● Job 1:
Rewrite the paragraph of the patent excerpt that begins "The pickup roller 81 is rotatably supported" as a short bulleted list, keeping its main facts.

The body 182 has a flat portion 183 that opposes the flat surface
184 of the shaft 82b.
[0171] The pickup roller 81 is rotatably supported on the pickup
frame 84. The pickup frame 84 is supported on the feeder frame 85
and is pivotal about the shaft 82b. The feeder frame 85 is
supported on a main frame 87 and is pivotal about the shaft 86
(FIG. 27). The paper 12 is transported in a transport path 211
(FIG. 28).
[0172] FIG. 30 is a cross-sectional view of the second medium
supplying mechanism according to the sixth embodiment.
[0173] Referring to FIG. 30, the link 88 includes a first arm ARM 1
and a second arm ARM 2. The link 88 is pivotally coupled to the
feeder frame 85 (FIG. 28) at one end portion of the first arm ARM 1
and has a lever 217 provided at one end portion of the second arm
ARM 2. A lever 217 serves as a mounting portion for mounting one
end portion of a link 88 to a paper tray 70.
[0174] The paper tray 70 has an elongated hole 70a formed therein.
The lever 217 has a boss 217c that extends through the hole formed
in one end portion of the second arm ARM 2 into the elongated hole
9q 70a. The feeder frame 85 has a projection 85a formed thereon.
The ARM 1 has a hole 88a formed therein into which the projection
85a is fitted. Thus, the feeder frame 85 and the link 88 are
coupled detachably by means of the projection 85a and the hole
88a.
[0175] A description will be given of the operation of the second
medium supplying mechanism according to the sixth embodiment when
the feed roller 82 is replaced.

● The records:
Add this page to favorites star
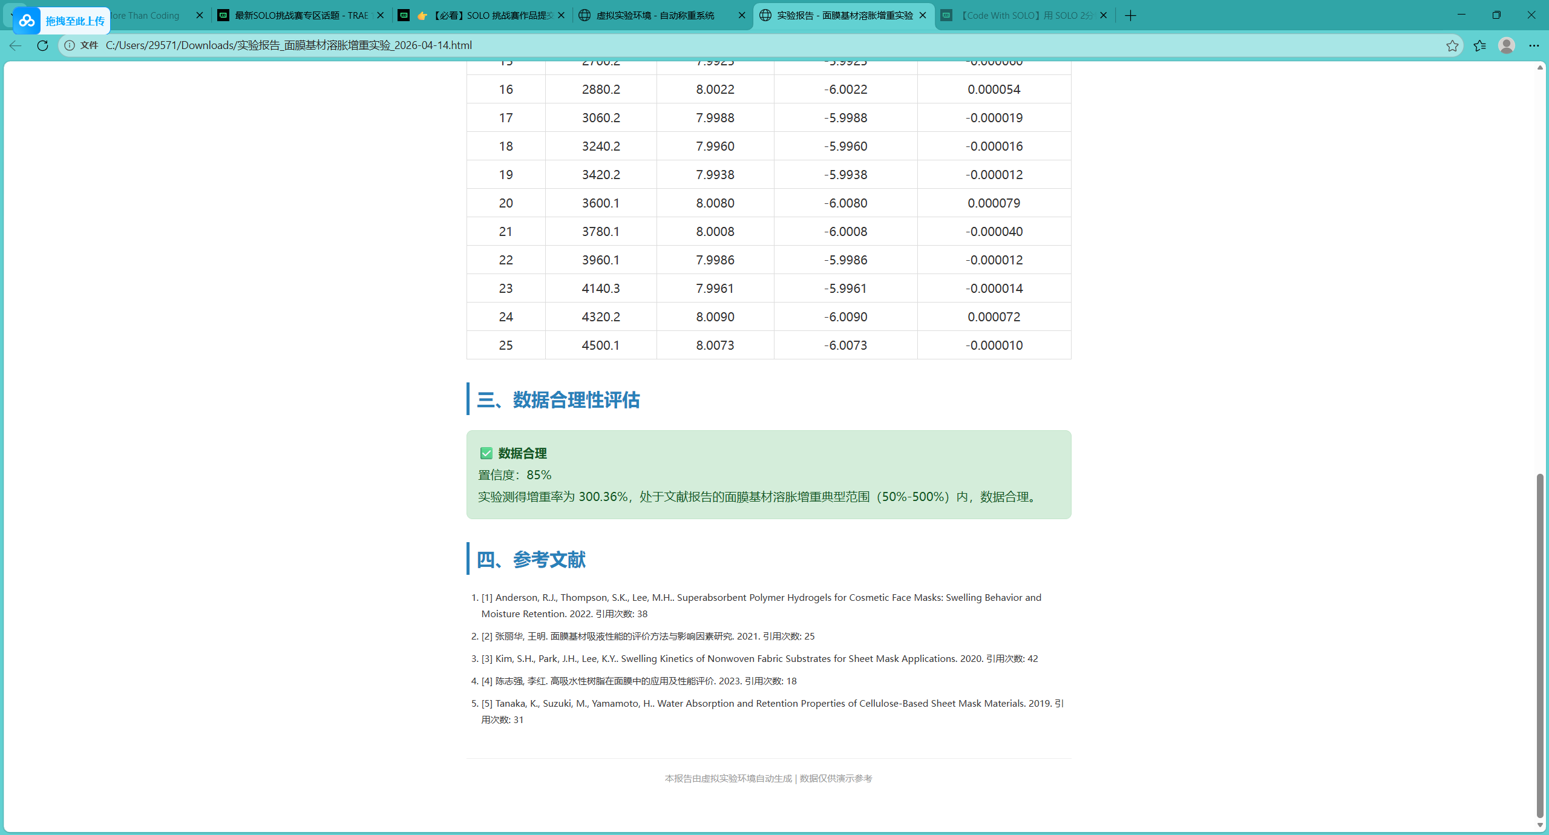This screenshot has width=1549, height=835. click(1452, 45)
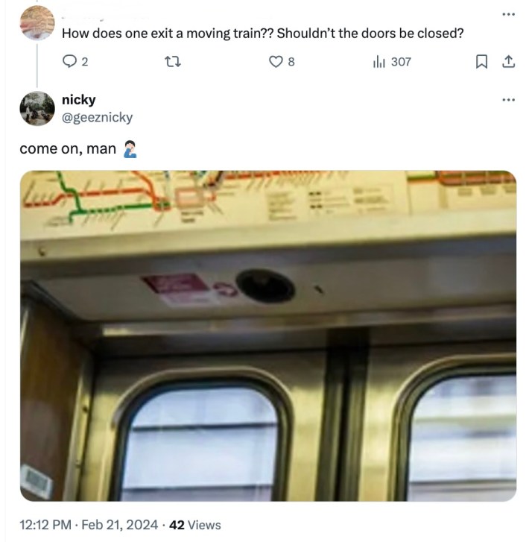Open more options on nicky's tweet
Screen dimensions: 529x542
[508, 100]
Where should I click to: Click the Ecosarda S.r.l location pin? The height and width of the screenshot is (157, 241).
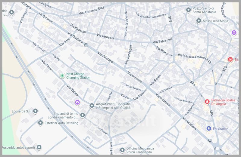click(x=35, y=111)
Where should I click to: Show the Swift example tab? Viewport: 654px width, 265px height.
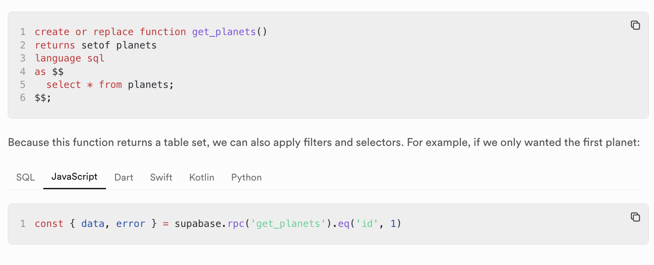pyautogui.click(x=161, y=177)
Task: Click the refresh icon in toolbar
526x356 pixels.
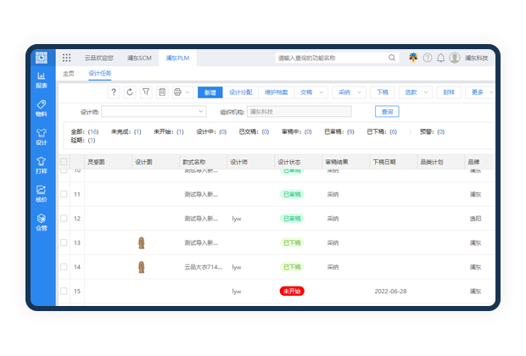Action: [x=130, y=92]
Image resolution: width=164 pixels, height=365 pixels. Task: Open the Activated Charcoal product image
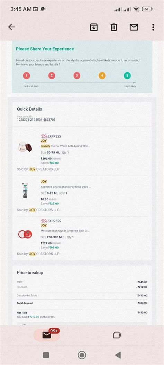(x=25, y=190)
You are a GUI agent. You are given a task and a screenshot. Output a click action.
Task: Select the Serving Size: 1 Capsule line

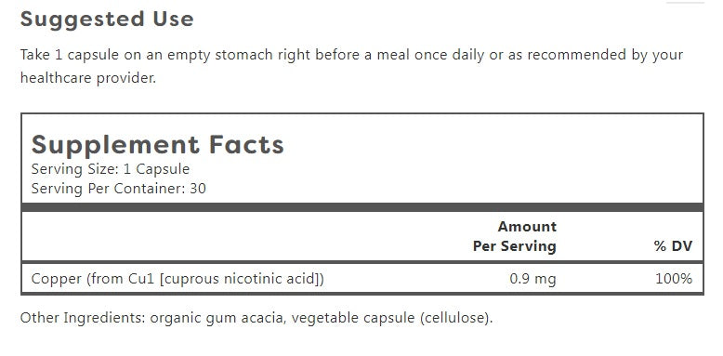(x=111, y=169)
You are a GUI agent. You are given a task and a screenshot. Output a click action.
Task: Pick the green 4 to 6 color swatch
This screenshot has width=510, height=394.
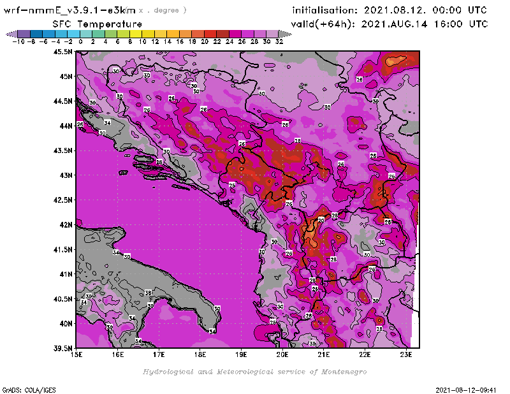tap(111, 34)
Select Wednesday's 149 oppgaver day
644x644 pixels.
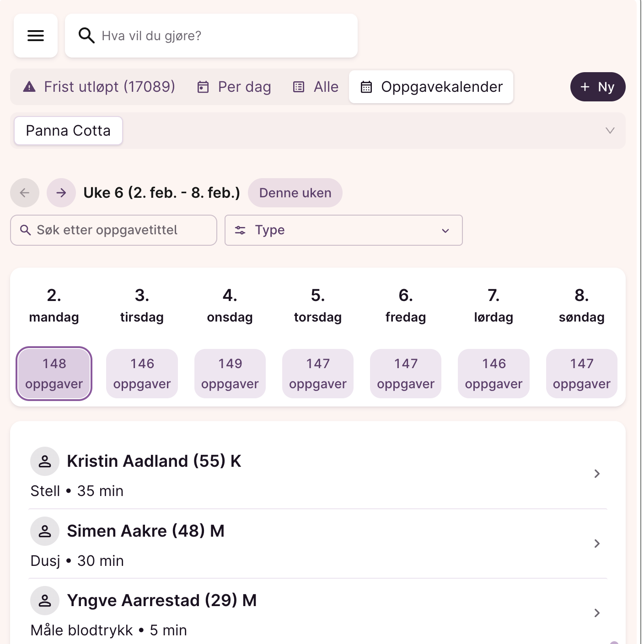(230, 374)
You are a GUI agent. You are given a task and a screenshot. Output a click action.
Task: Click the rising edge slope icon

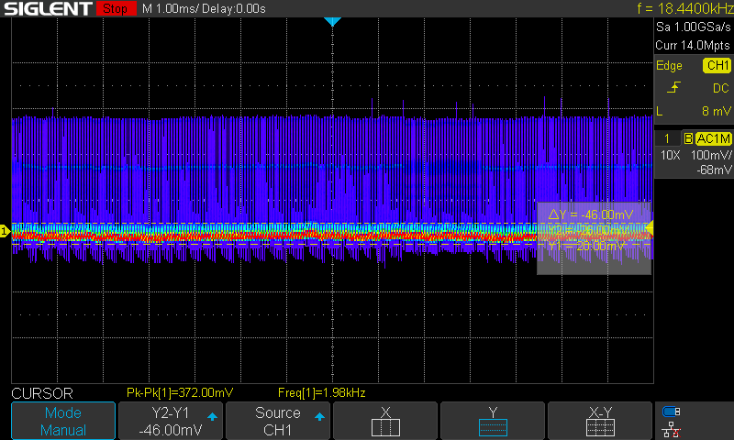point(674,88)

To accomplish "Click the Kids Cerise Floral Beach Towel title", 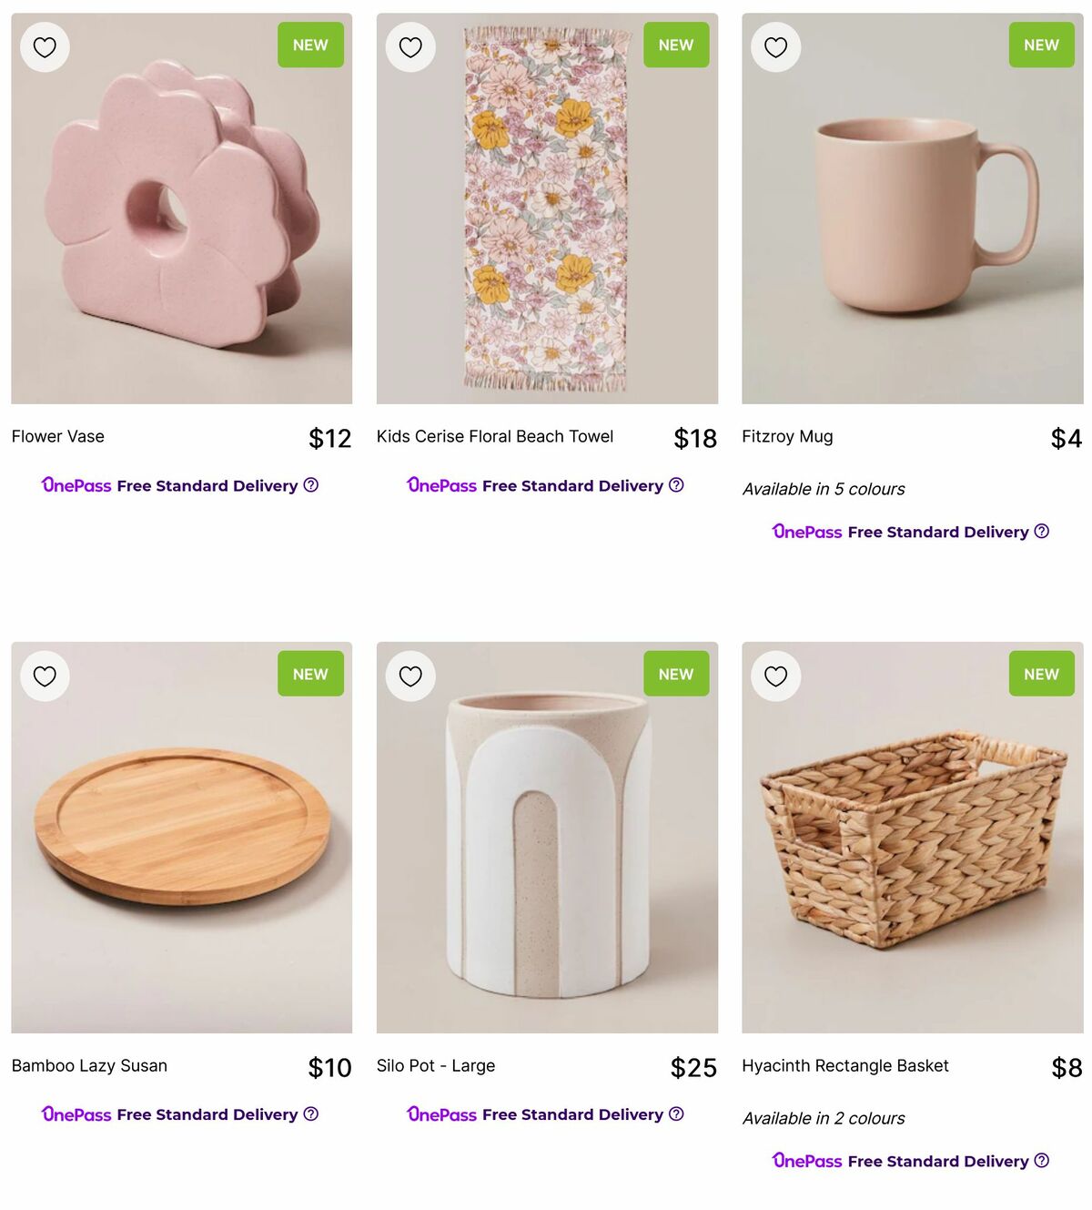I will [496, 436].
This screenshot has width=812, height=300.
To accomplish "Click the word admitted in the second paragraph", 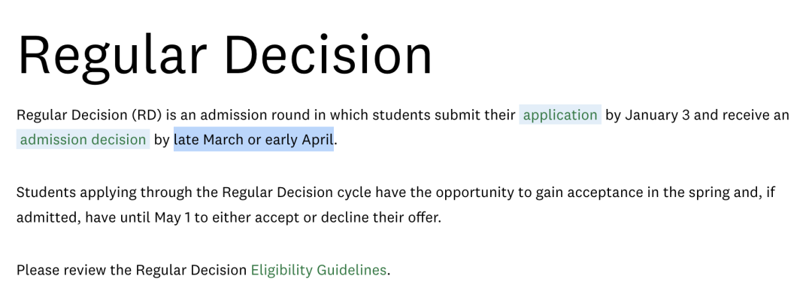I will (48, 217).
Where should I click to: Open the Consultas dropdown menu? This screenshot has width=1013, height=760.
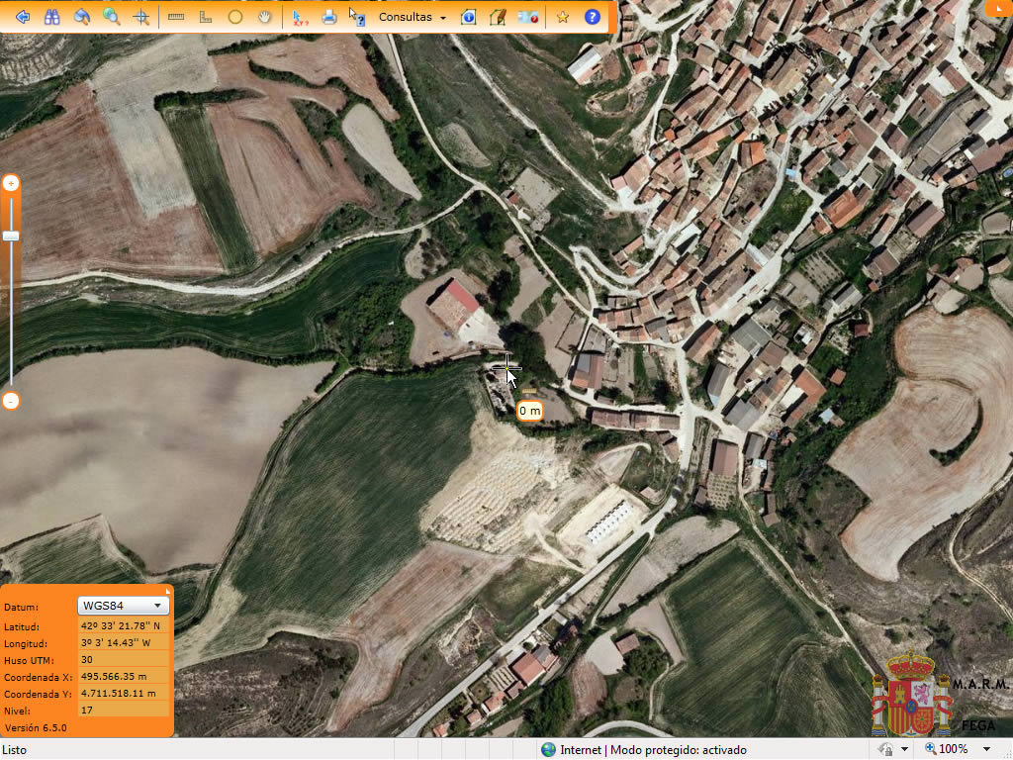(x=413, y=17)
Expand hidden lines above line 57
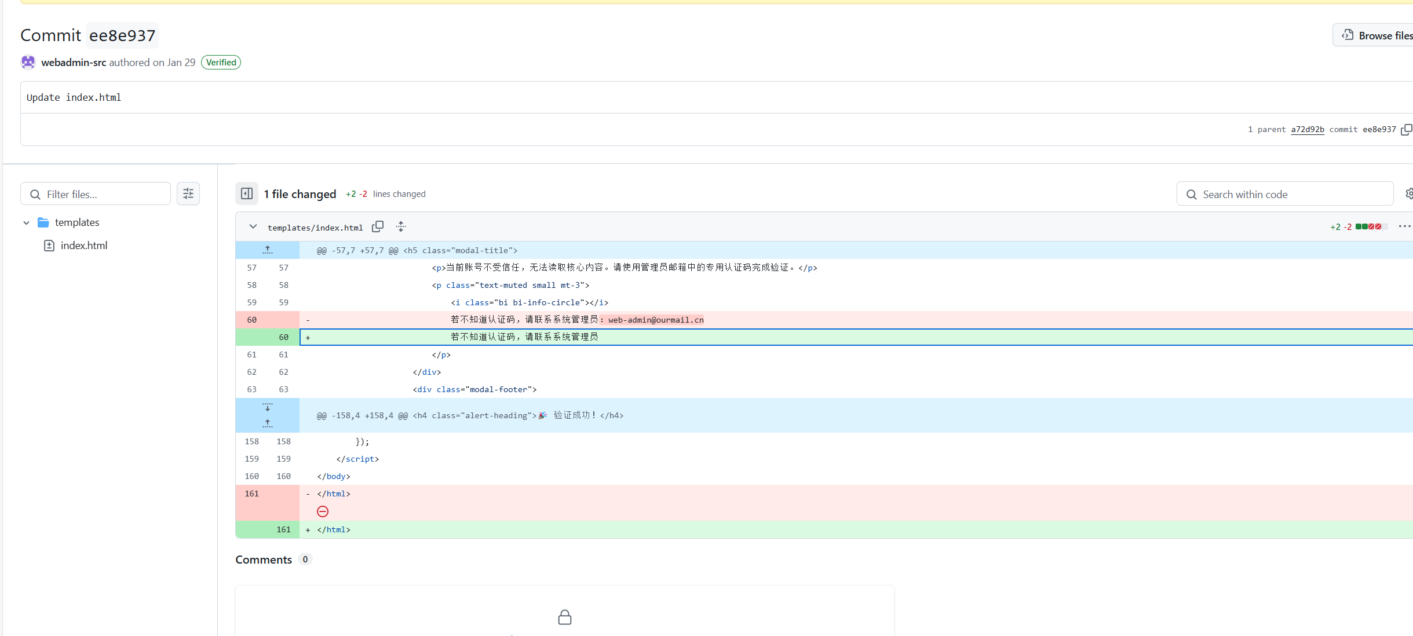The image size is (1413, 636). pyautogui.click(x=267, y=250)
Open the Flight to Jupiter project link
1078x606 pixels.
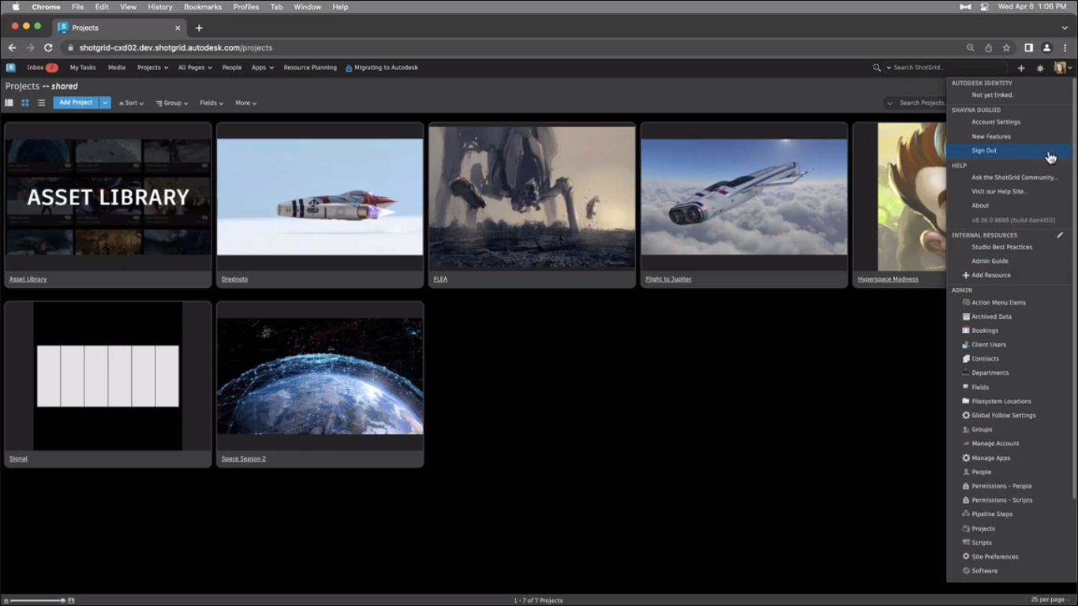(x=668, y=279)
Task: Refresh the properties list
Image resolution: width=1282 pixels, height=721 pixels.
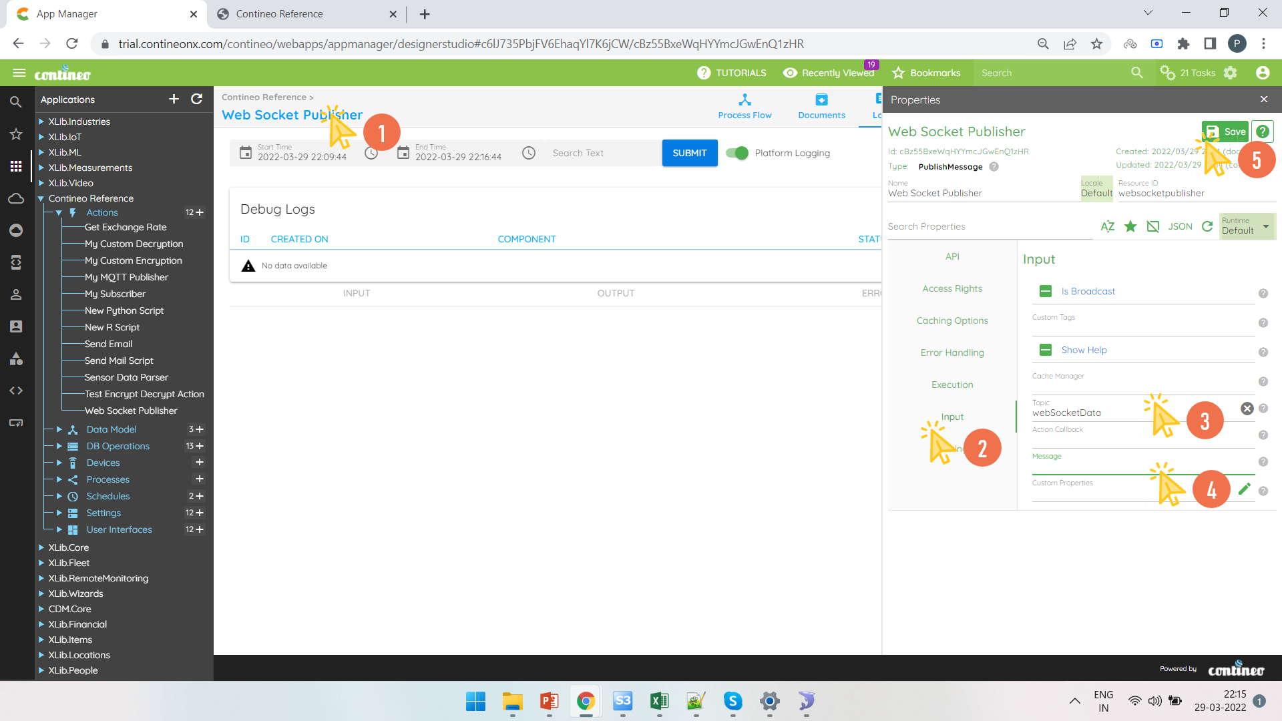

● Job 2:
Copy out the part of the entries that opens with the line containing "Open the Flight to Jupiter project link" and runs through the end of the entries, including both ends. Leave the pictures out.

● Written answer 1:
- Pickup roller 81 is rotatably supported on pickup frame 84.
- Pickup frame 84 is supported on feeder frame 85 and pivots about shaft 82b.
- Feeder frame 85 is supported on main frame 87 and pivots about shaft 86 (FIG. 27).
- Paper 12 is transported in transport path 211 (FIG. 28).

● Written answer 2:
Open the Flight to Jupiter project link
1078x606 pixels.
(x=668, y=279)
Task: Refresh the properties list
Image resolution: width=1282 pixels, height=721 pixels.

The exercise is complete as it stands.